まずこれはゲームをスクリプト言語でつくる、という訳ではなく、
シナリオやエフェクトの制御につかう簡易スクリプトのお話。
Rubyを挙げたのはRPGツクールXPで使われているから。


で、これらを使う人というのは概ねプランナかデザイナなので
Rubyなんて難しいものを使わせてはならないということになる。


どんなゲームでも、年間を通してつくるような規模のものであればスクリプト制御の必要性が生じると思う。
なぜならプログラマがすべてのロジックを記述するよりも、
シナリオやイベントはプランナ、
エフェクトやUIはデザイナが記述できたほうが楽で確かなものができるし、
何よりプログラマの手が足りないからだ。

プログラマがつくって、担当にみせて、チェックして、なんて間怠っこしい事はとてもじゃないがやってられない。
加えて、直接ソースコードをいじるとビルド時間が馬鹿にならない。
なので、ROMにおくデータをちょちょいと変えて動的に読ませる方が良い。
ゲーム中のたった一つのエフェクトのスピードを変えるだけでビルドしてリンクしてマシンに転送なんてやってられないのだ。
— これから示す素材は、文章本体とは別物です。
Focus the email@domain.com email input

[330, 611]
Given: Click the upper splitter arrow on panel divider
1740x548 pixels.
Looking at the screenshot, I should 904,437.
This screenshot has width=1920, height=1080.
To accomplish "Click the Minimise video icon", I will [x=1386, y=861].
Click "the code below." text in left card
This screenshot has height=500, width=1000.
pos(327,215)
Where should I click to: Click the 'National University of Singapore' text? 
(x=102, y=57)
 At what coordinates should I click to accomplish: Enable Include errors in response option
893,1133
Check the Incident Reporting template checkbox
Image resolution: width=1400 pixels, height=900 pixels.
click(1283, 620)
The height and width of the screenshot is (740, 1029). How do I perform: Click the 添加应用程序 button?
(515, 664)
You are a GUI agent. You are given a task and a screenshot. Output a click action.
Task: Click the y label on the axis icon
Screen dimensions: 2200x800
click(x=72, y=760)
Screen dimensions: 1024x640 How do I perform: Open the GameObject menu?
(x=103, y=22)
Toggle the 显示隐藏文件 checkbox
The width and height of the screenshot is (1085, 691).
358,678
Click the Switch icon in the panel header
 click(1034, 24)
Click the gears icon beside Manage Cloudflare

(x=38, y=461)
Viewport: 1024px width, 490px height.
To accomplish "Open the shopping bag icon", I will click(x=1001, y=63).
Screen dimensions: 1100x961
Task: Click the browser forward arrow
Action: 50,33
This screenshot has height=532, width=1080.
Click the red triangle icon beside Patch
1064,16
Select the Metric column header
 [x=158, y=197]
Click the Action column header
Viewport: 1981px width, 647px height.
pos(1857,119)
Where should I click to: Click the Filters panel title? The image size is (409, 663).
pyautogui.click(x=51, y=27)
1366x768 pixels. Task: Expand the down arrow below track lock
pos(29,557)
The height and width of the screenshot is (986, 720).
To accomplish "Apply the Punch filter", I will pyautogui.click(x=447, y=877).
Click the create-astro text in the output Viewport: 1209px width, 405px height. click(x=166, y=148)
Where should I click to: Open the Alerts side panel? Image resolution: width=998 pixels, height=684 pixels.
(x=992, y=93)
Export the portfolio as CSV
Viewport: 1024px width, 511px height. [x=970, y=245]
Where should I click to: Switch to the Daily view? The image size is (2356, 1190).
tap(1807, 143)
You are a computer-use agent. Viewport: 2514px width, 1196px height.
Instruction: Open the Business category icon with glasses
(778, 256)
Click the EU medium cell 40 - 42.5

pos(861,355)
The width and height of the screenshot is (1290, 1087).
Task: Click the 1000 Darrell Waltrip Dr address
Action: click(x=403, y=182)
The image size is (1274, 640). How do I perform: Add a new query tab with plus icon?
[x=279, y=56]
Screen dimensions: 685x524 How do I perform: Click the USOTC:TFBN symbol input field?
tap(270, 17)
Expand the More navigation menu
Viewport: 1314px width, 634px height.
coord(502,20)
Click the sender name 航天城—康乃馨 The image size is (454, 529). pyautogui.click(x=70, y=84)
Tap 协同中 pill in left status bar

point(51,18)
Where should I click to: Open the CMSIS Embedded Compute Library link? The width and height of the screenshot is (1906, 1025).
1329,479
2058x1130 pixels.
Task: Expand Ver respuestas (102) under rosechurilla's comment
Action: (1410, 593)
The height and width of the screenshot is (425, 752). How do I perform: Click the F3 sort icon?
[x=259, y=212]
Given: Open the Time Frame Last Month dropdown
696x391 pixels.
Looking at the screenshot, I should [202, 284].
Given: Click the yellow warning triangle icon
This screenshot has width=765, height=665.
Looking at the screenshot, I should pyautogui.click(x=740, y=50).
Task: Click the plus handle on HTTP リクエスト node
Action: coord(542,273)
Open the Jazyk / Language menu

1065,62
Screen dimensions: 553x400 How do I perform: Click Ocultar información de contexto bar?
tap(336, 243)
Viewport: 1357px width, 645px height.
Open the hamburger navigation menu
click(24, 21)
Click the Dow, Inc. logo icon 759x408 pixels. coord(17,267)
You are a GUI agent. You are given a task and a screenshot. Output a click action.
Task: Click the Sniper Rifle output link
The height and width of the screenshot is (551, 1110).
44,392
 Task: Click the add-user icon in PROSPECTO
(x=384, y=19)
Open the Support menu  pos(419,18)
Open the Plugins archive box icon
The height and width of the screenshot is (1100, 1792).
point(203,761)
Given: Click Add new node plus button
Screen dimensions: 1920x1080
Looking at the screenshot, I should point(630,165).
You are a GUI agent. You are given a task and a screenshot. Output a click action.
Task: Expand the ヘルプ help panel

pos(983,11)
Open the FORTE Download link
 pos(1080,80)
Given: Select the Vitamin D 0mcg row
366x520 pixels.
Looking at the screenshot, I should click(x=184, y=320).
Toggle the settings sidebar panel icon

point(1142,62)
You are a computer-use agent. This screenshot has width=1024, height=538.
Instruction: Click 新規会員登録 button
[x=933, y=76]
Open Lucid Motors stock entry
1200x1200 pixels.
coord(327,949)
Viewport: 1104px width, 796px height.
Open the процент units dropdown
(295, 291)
こういった表層上に現れるすべての事にプログラマが手を煩わされるわけにはいかないので、
プログラマではなく、それに適した人間が適切なものを用いて記述すべき、という考えになる。

イベント、UI、シナリオフラグ、NPC、敵の思考、
こういった雑多な処理はプログラマソースコードを用いて記述すべきではない。


で、ここでどのレベルまで記述できるようにするのか、
ということを考えるのがプログラマの仕事だ。


スクリプトを汎用的なものにしてしまえばゲームのすべてをスクリプトで記述できることもできるだろう。

が、殆どの場合単にパラメータだけを渡すことができ、
簡易ロジックのみを実装したコマンド式のもので済ませる。


これは要するにシナリオならシナリオに関係あることしか制御できず、
エフェクトならエフェクトに関係あることしか記述できない言語。



最も勘違いしてはならないのは、
プログラマではない人間にプログラマ的な能力を期待するのは間違い、ということ。
エレガントに書く、コンパクトに書く、スマートに書く、
そんなことを考えさせてはいけないし、考えてもくれない。
なので、Rubyは常に役不足になる。

限定的な処理に対し、
どんな処理をどんな風にでも書ける、
なんていうものを用意するのは愚の骨頂で、
限られた処理を限られたレベル、限られた範囲で書けるようにすべきだ。


越権は無用。
RubyよりもC、
CよりもBASICが望ましい。
ここで、オブジェクト指向とか言い出すアホがいたら無視して良い。
こうした考えは見えないところで利用者にとって親切で適切な動きをすれば良いのであって、
強いるものではない。


スクリプトにできる事を増やせば増やすほど、そのデバッグ責任もプログラマが負う。


スクリプトをつくって、その上、デバッガまで作らないとならなくなるのは本末転倒だ。
なので、常にスクリプトはシンプルであるべき、という経験を踏まえて、
JavaCCをちょこちょこと触る。
バーチャルマシンの動きをつらつらと考える。